Pers memiliki peran penting dalam kehidupan demokrasi, termasuk menyampaikan informasi berdasarkan fakta, mengawasi jalannya pemerintahan, serta menjalankan fungsi kontrol sosial. Karena itu, wartawan dituntut bekerja secara profesional, objektif, dan berpegang pada kode etik jurnalistik.
Hubungan kemitraan antara pemerintah dan media semestinya tidak dimaknai sebagai kewajiban media untuk mengikuti kehendak pejabat atau institusi tertentu. Media bukan corong kekuasaan, melainkan sarana masyarakat untuk memperoleh informasi yang akurat, berimbang, dan dapat dipertanggungjawabkan.
Pejabat publik tentu memiliki hak untuk memberikan tanggapan maupun klarifikasi apabila terdapat pemberitaan yang dinilai kurang tepat. Namun, penyampaian klarifikasi seharusnya dilakukan melalui dialog profesional dan mekanisme yang sesuai, bukan dengan pernyataan yang dapat ditafsirkan sebagai tekanan terhadap media.

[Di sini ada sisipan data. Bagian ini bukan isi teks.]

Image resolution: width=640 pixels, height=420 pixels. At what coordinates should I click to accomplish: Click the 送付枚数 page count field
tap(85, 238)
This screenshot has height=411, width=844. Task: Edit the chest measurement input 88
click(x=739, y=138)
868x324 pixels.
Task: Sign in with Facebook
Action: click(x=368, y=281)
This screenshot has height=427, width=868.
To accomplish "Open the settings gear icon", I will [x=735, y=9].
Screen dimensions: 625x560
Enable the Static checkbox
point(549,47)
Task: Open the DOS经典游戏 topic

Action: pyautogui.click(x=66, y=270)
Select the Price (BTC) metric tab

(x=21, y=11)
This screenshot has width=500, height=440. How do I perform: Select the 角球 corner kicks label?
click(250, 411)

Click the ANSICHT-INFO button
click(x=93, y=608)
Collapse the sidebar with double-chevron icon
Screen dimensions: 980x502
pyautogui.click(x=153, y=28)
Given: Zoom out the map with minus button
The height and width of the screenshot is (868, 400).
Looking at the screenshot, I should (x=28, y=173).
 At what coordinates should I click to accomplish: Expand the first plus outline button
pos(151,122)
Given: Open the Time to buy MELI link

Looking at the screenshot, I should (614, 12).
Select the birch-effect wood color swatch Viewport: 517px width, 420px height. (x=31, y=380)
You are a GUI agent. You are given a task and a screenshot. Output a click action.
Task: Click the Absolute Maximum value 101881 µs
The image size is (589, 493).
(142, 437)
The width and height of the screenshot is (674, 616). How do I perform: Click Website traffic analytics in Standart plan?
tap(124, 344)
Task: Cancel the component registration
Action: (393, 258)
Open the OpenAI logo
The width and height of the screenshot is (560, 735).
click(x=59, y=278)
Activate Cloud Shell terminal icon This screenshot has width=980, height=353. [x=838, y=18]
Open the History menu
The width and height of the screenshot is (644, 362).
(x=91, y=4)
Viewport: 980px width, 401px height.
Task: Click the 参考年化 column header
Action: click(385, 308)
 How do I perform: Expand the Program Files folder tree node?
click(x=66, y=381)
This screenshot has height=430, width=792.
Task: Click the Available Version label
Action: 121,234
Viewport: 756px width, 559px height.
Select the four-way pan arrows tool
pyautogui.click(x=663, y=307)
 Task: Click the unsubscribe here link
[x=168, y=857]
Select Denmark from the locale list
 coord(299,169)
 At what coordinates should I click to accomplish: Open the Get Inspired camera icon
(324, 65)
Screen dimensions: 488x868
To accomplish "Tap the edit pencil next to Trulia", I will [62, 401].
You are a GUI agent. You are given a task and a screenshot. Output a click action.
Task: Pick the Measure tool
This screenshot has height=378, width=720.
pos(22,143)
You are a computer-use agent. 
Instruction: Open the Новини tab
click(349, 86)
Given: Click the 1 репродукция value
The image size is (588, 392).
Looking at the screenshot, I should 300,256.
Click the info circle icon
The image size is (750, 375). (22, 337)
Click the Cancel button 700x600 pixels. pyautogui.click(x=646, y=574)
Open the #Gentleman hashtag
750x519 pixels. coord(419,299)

Sorotan terhadap pernyataan tersebut semakin mengemuka karena Batam merupakan daerah dengan dinamika pembangunan, investasi, serta pengelolaan lahan yang tinggi. Dalam kondisi demikian, keberadaan pers yang bebas dan kritis dinilai penting untuk memastikan transparansi serta akuntabilitas penyelenggaraan pemerintahan.
Publik dan insan pers kini menantikan penjelasan lebih lanjut dari Li Claudia Chandra mengenai maksud pernyataan tersebut. Klarifikasi diperlukan agar tidak muncul kesan bahwa media hanya diharapkan menyampaikan informasi yang sesuai dengan keinginan pihak penguasa.
Kebebasan pers merupakan salah satu pilar penting demokrasi. Kritik dan pertanyaan dari media semestinya dipandang sebagai bagian dari kontrol sosial serta upaya menjaga kepentingan publik, bukan sebagai alasan untuk memutus hubungan kemitraan.